- Task item
Only the lines below from the one with "Click the swap icon beside parameter search" through the one with "You are a computer-use" are to be written out, exactly and without any images.

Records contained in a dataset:
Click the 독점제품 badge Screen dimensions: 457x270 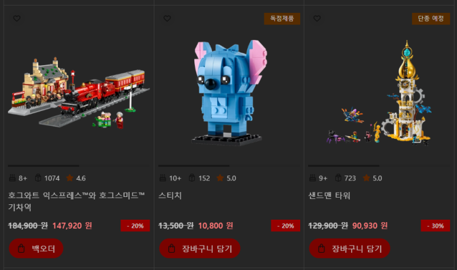282,18
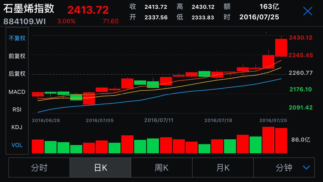323x182 pixels.
Task: Open the 周K weekly chart tab
Action: coord(162,168)
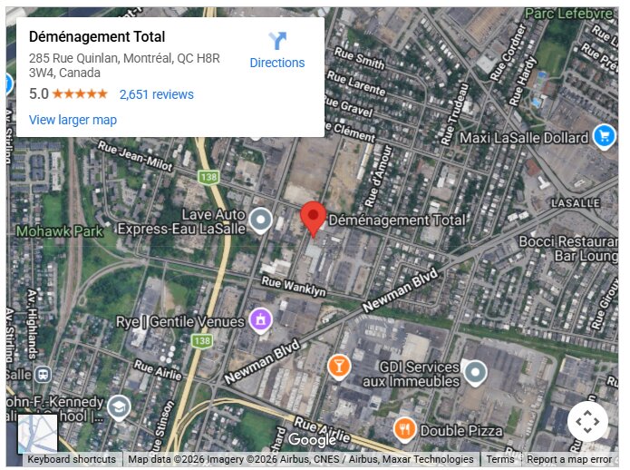Click the GDI Services aux Immeubles marker

(475, 373)

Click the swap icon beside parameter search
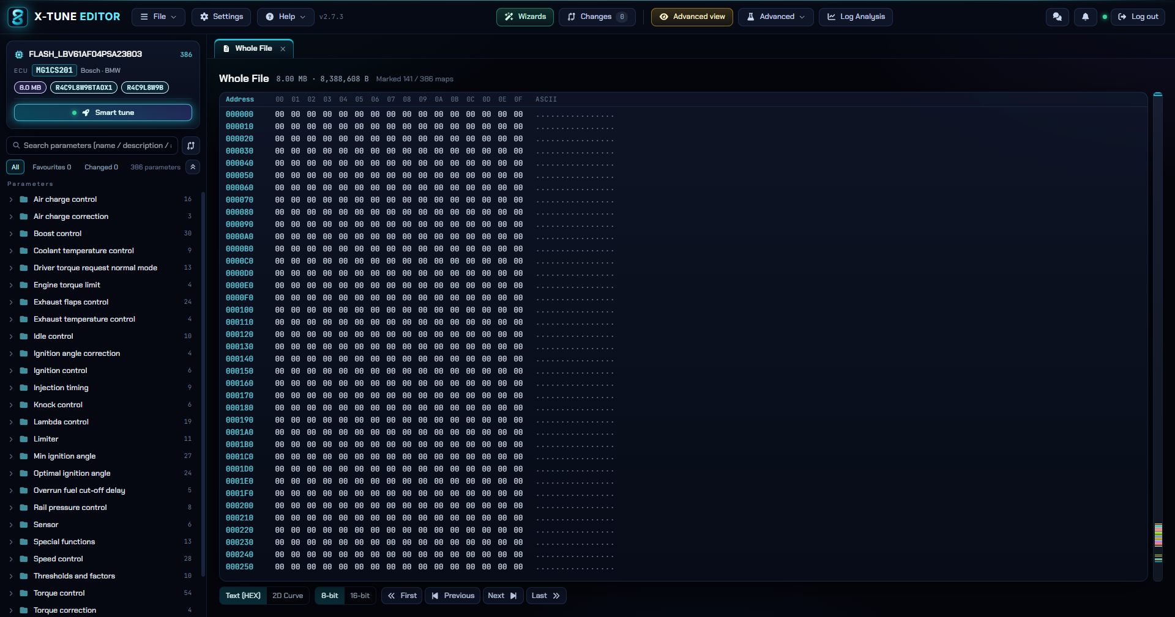tap(191, 146)
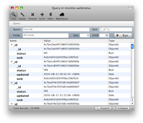The image size is (143, 123).
Task: Click the vertical scrollbar thumb
Action: tap(132, 46)
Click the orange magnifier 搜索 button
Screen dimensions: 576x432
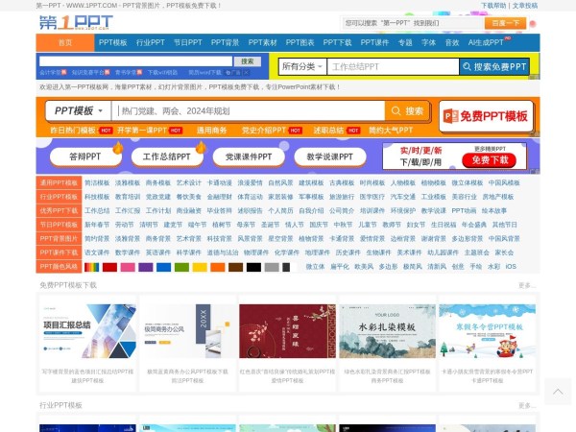(407, 110)
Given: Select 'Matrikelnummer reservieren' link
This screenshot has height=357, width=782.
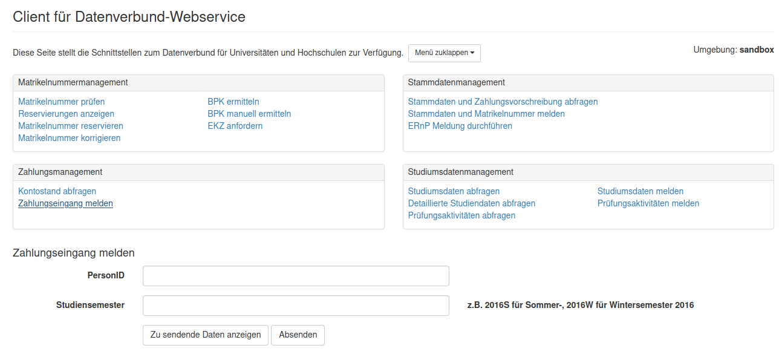Looking at the screenshot, I should point(70,126).
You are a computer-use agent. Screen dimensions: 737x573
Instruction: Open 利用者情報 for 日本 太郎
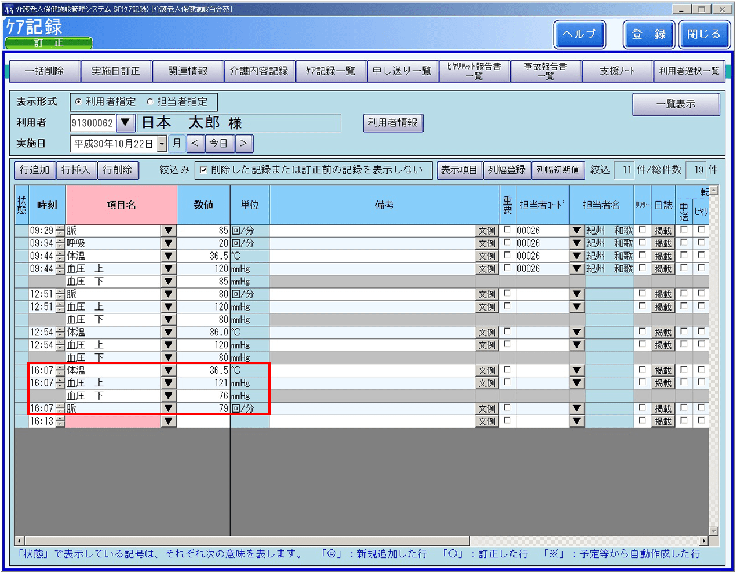(x=393, y=123)
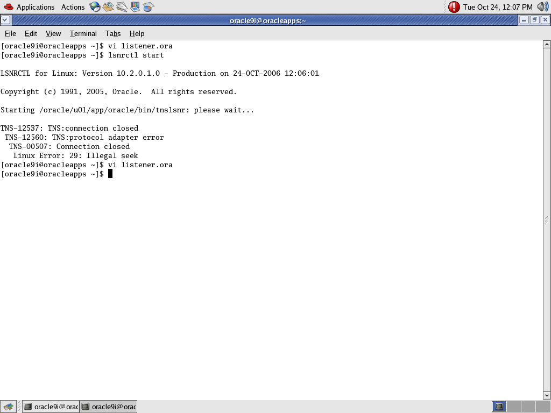Image resolution: width=551 pixels, height=413 pixels.
Task: Open the Terminal menu
Action: click(83, 33)
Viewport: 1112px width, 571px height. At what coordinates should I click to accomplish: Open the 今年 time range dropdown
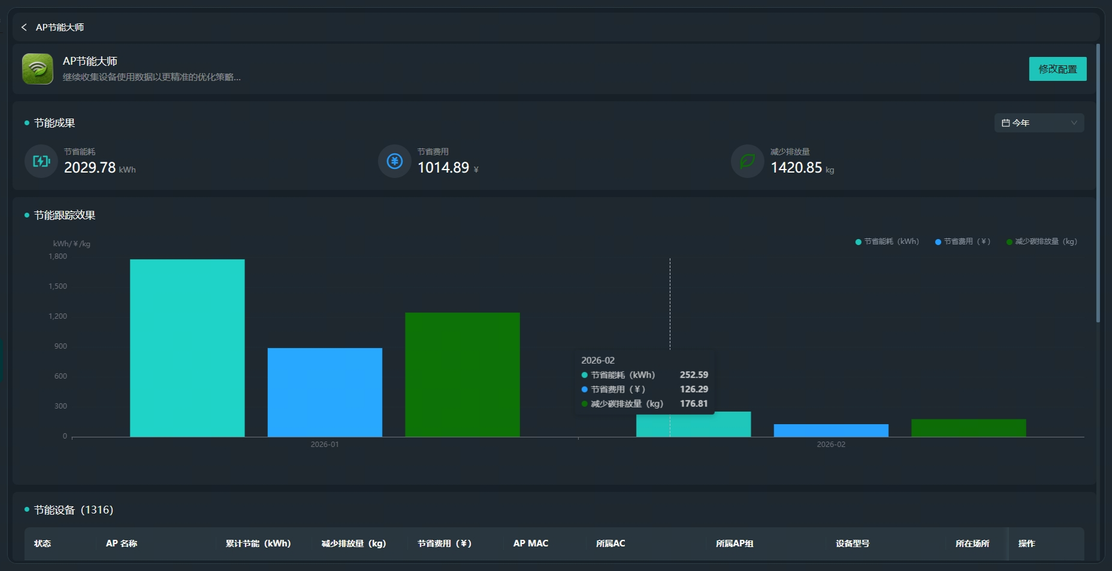pos(1038,123)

- Task output
Click the swap icon beside parameter search
tap(191, 146)
The image size is (143, 123).
Task: Click the vertical scrollbar thumb
Action: tap(132, 46)
Click the orange magnifier 搜索 button
Screen dimensions: 576x432
(407, 110)
Given: Select 'Matrikelnummer reservieren' link
This screenshot has height=357, width=782.
Looking at the screenshot, I should point(70,126).
You are a computer-use agent. Screen dimensions: 737x573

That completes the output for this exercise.